• [ACTIVITY]:
When the word "back" shows up in a line of the records below, copy that line.

• [PROVIDED MATERIAL]:

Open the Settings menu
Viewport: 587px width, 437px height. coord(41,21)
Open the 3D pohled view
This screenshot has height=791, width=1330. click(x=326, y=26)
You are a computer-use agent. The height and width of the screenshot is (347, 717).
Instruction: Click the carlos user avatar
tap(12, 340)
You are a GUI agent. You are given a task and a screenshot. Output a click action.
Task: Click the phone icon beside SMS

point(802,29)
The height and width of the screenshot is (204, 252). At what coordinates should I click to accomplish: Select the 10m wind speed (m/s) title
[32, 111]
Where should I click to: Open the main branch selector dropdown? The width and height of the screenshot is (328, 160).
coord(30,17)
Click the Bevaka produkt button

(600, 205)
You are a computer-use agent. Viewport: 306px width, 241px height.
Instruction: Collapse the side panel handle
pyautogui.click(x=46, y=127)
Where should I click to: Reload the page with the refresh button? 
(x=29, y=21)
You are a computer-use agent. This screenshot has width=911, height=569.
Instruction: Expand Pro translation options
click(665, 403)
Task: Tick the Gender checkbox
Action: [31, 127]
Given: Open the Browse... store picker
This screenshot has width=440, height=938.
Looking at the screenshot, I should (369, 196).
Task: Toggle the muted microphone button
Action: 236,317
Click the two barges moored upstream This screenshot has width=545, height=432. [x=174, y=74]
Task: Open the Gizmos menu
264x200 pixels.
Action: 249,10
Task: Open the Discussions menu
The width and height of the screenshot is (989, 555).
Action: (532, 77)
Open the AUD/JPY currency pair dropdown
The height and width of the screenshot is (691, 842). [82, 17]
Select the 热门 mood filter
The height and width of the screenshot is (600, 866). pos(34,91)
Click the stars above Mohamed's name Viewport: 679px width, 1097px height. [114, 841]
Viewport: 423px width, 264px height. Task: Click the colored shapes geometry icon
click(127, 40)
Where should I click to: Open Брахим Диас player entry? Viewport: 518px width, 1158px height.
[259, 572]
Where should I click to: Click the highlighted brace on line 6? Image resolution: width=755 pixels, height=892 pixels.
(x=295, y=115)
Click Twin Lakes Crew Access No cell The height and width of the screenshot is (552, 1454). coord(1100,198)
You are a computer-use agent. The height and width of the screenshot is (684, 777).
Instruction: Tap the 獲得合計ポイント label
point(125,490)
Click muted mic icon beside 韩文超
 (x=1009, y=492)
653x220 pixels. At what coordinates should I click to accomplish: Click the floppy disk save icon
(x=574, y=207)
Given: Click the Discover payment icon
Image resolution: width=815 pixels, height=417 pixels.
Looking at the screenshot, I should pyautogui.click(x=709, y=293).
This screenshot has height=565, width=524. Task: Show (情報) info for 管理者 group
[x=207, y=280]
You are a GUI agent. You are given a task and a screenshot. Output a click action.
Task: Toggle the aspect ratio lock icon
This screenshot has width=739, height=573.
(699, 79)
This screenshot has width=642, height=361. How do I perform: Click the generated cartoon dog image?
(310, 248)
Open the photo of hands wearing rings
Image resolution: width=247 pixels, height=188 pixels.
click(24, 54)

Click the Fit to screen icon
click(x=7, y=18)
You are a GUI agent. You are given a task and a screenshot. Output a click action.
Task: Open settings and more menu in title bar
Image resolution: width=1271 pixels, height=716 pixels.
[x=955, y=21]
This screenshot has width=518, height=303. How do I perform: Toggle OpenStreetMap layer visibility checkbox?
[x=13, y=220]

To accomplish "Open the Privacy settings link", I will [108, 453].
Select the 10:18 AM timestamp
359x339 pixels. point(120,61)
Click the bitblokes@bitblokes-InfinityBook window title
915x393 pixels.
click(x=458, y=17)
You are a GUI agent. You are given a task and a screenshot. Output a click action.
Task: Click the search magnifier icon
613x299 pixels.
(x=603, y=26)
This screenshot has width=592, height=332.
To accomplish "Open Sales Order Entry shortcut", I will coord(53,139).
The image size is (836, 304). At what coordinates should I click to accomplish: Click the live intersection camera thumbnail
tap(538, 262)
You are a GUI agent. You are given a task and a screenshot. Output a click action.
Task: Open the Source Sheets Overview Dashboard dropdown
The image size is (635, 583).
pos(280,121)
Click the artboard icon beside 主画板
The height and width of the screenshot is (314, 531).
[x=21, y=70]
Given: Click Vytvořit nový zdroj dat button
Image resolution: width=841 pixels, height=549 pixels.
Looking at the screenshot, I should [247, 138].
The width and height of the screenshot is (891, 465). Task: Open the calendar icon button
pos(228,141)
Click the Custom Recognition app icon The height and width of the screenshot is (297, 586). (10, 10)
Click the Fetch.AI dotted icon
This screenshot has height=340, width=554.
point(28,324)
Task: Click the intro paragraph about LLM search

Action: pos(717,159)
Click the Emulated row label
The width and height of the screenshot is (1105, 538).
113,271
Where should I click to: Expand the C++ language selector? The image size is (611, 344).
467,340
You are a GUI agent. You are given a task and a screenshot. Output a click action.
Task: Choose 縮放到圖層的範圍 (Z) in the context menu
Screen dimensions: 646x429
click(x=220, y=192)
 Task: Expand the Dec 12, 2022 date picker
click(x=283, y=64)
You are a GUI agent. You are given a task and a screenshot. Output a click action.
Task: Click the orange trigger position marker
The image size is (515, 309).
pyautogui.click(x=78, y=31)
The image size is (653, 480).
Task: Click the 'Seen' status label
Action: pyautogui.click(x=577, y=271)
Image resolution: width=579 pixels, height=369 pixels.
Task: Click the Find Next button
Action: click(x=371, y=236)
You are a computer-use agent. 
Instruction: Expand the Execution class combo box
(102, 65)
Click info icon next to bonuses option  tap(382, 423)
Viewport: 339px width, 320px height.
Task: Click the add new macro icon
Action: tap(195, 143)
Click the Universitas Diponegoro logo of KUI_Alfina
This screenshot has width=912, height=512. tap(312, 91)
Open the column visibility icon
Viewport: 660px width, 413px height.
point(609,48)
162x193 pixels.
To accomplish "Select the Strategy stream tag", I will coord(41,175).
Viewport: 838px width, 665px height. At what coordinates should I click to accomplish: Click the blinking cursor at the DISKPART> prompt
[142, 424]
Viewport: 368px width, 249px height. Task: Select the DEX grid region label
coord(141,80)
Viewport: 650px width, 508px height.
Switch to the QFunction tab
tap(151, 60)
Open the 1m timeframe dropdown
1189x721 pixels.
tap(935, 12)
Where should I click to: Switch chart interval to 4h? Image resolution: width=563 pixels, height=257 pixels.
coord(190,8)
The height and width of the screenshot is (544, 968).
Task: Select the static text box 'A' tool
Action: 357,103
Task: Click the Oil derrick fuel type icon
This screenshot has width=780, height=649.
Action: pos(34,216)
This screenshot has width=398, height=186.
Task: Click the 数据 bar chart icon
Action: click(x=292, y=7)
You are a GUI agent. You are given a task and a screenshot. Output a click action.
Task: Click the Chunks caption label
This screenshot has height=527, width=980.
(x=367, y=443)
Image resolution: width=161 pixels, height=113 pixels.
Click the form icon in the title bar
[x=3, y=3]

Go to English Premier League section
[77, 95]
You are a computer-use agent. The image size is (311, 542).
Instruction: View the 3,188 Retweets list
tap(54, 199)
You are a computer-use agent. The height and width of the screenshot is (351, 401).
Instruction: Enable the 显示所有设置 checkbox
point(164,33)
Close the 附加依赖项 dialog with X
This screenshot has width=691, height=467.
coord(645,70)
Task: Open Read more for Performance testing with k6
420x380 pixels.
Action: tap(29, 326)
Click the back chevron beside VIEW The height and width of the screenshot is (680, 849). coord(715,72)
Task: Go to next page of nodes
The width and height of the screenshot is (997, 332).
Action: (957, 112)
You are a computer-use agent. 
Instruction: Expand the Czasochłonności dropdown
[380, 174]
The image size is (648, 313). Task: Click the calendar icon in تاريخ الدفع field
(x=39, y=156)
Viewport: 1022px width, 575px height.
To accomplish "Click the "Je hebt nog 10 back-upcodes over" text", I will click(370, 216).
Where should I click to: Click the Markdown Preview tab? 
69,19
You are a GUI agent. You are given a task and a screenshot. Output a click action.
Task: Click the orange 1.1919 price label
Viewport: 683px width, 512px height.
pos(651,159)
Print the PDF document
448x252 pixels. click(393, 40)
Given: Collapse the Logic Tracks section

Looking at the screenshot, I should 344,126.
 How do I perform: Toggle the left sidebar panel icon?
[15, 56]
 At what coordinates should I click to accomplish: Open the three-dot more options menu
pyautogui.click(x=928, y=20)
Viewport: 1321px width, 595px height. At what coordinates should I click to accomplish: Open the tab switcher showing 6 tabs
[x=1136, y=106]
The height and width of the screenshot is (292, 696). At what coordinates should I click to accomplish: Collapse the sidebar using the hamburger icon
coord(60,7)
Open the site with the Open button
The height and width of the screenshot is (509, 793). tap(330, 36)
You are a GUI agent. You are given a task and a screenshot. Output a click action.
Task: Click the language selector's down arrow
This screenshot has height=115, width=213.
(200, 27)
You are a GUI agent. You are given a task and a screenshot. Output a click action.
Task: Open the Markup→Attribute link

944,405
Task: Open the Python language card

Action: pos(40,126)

• [THE ANSWER]:
Click the back chevron beside VIEW The height and width of the screenshot is (680, 849). coord(715,72)
To accomplish "Click the "Je hebt nog 10 back-upcodes over" text", I will click(370, 216).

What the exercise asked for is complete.